▸ **Selected text**
/---

The need for customized space
Cathy Sweeney of Wolverine Interests LLC, who purchased the land for Gearbox and is developing the building in partnership with Encore Enterprises Inc., said construction on the Class A office building will begin within the next 60 days.
The building is being constructed with Gearbox Software’s specific needs in mind.
“[The] most uniqueness is in the Gearbox Software floor designs, but we are assisting them with specifics related to balconies, security and unique signage that help promote their brand,” Sweeney said.
Gearbox Software plans to initially take up about 60,000 square feet of the building—the top two floors—and will find tenants for the rest of the space.
The bottom floor of the building will be commercial space that fronts Main Street, and a five-story, 550-space parking garage for office and retail use will be constructed south of the building.
Gearbox Software started with 16 people in six offices in 1999 and has since grown to more than 200 employees who now take up the top four floors of a Plano office building, Pitchford said.

\---

▸ **Extracted records**

/---

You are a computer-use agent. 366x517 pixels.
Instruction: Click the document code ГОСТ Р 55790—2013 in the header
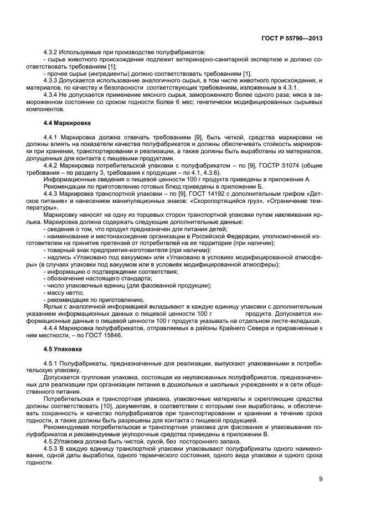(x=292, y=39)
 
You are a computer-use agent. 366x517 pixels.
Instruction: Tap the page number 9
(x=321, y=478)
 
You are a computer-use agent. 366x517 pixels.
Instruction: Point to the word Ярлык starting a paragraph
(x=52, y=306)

\---
/---

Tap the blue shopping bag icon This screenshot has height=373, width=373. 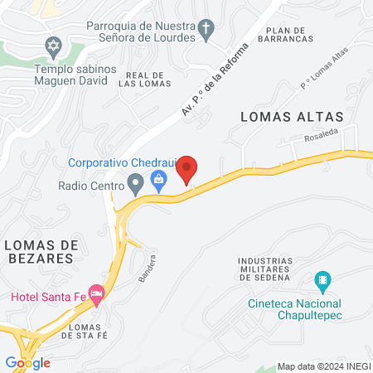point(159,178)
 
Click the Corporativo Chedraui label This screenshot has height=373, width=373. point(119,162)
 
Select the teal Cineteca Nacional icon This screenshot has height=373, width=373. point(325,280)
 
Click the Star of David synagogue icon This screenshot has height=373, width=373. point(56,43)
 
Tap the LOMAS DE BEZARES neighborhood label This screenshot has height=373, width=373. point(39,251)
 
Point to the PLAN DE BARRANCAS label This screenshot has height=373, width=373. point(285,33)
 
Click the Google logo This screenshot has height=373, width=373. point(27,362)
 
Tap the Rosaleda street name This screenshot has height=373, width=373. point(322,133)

\---

▸ **Activity**
In the text about the new Gearbox Software building, how many spaces will the parking garage south of the building have?

▸ **Response**
550 spaces.